More and more people are getting health conscious. This could be either because they want to live longer or simply want to look better. Whatever their reasons are, it is important to live a healthy life.
Being healthy means being psychologically, mentally, socially, and physically healthy. This means, you need to touch every aspect of your well being to be called healthy. This article focuses more on the physical health of the person.
As a fitness instructor, it is our standard operating procedure to ask our clients why they enrolled in a gym class. The common answers are “I want to lose weight” and/or “I want to get stronger”.
I usually advise these two basic concepts to my clients to attain their weight loss goal; these are eating a balanced diet and getting enough workout. I know that it may sound too cliché, but it did become a cliché because it works, right? I usually formulate a weight loss plan that modifies the intensity of their workouts and the proportions of their food intake depending on their body size. The workout routines for these clients usually include aerobic exercises such as elliptical trainers and stationary bikes to help burn fat faster and accelerate weight loss.

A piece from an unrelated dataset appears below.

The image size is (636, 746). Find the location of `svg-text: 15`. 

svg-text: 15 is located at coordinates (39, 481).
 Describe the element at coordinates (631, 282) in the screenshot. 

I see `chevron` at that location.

On the other hand, clients who aim to get stronger require a more supervised workout routine. If they are obese or overweight, they need to undergo the weight loss program first, that includes aerobic or cardio exercises and a low-calorie meal plan. As they reach their normal BMI (Body Mass Index), they go through a muscle toning program that includes weight lifting and series of workout machines that strengthens the muscles at the back, abdomen, legs, arms, chest, and neck.
Weight loss and getting stronger may differ from the type of exercises done to achieve these goals. Furthermore, they could also differ from the food being eaten; weight loss focuses on consuming low-calorie foods while eating high-protein and moderate-calorie diets are required if you want to get stronger.

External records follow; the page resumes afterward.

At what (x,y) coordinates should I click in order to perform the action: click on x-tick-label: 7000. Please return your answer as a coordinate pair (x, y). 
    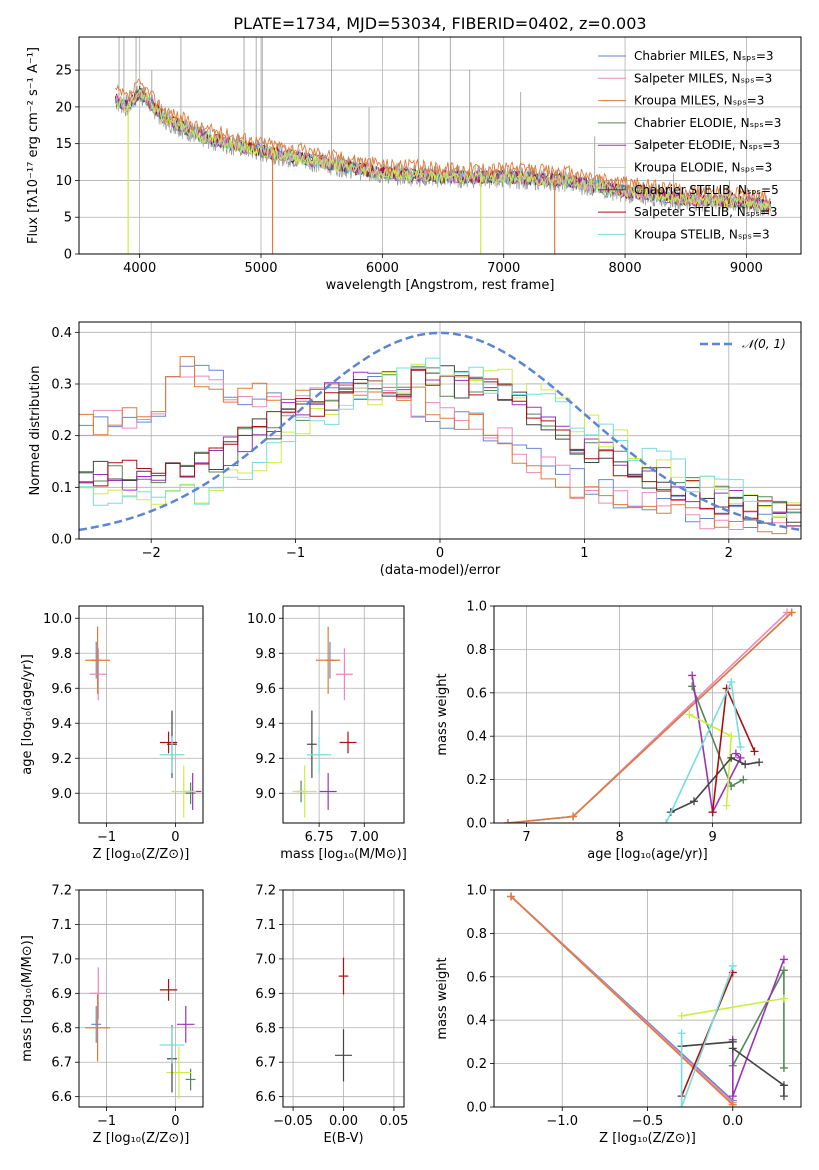
    Looking at the image, I should click on (504, 268).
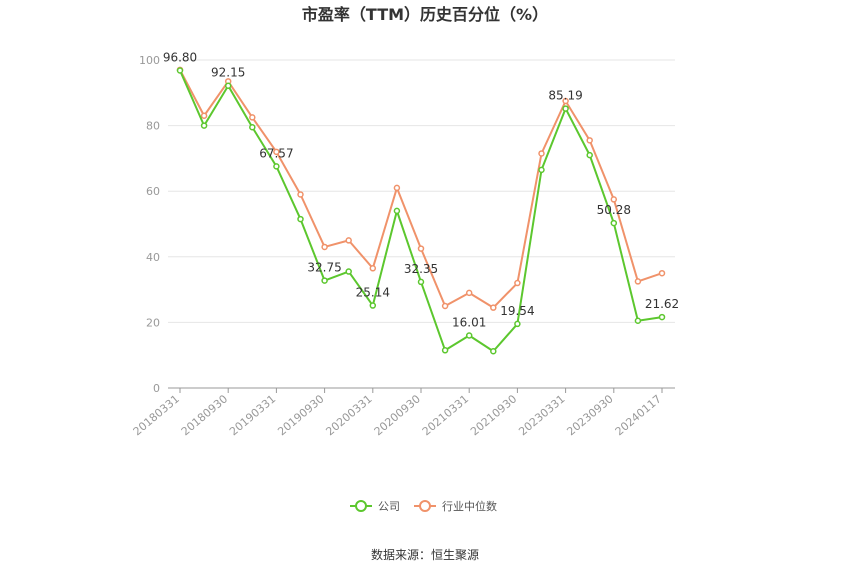 This screenshot has width=850, height=579. Describe the element at coordinates (389, 506) in the screenshot. I see `legend-company-label: 公司` at that location.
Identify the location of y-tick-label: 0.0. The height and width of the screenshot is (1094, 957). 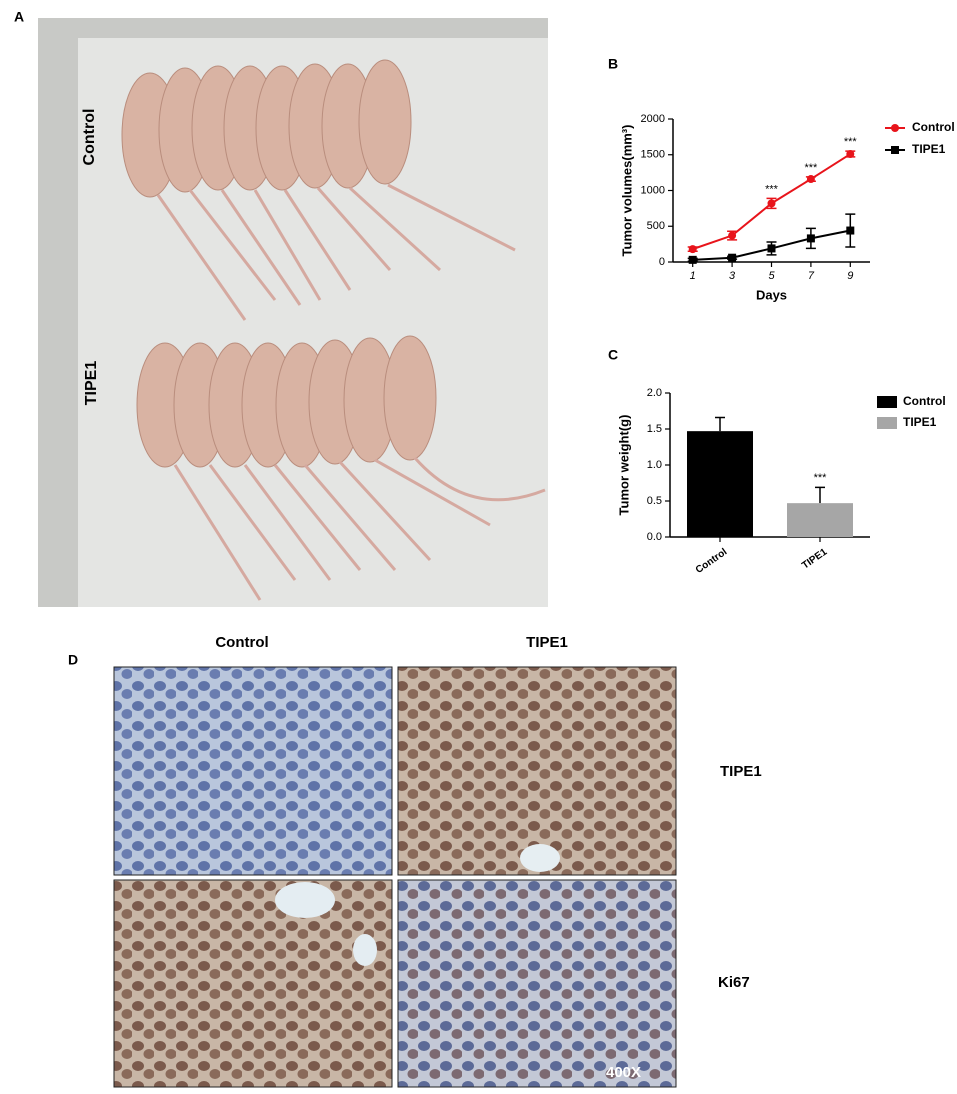
(654, 537).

As you may observe, weight loss and strength promoting regimens are quite related. The primary goal is to lose the body fat first and lose weight, and then proceed with strength training if you want to make the muscles stronger. Losing the fat deposits are important because these fats make our body heavier thus limiting us with what we can do. It would be hard to do crunches with that bulging belly on the way, right? Or lift heavy barbells if all you have are flabby arms instead of triceps or biceps.
Lighter people have more control of their body, thus they can do more activities. Also, strengthening and toning the muscles do not only allow the person to lift the heavy stuff, but it allows them to be more agile as well. The leaner you are, the more flexible you’ll get.

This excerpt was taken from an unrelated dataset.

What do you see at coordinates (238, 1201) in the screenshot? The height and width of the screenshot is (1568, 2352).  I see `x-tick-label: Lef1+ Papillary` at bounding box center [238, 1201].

I always recommend muscle strengthening exercises to all my clients whatever their initial goal was. I explain to them that losing weight is the first phase and getting stronger is the second phase to achieve a healthy life. But, everything does not stop there; I stress to my clients the importance of the third and final phase which is the Maintenance training.
Maintenance training is basically a combination of weight loss and muscle strengthening workouts at an equal ratio. This final and never ending phase aims to keep the lighter body and the strength acquired from the programs.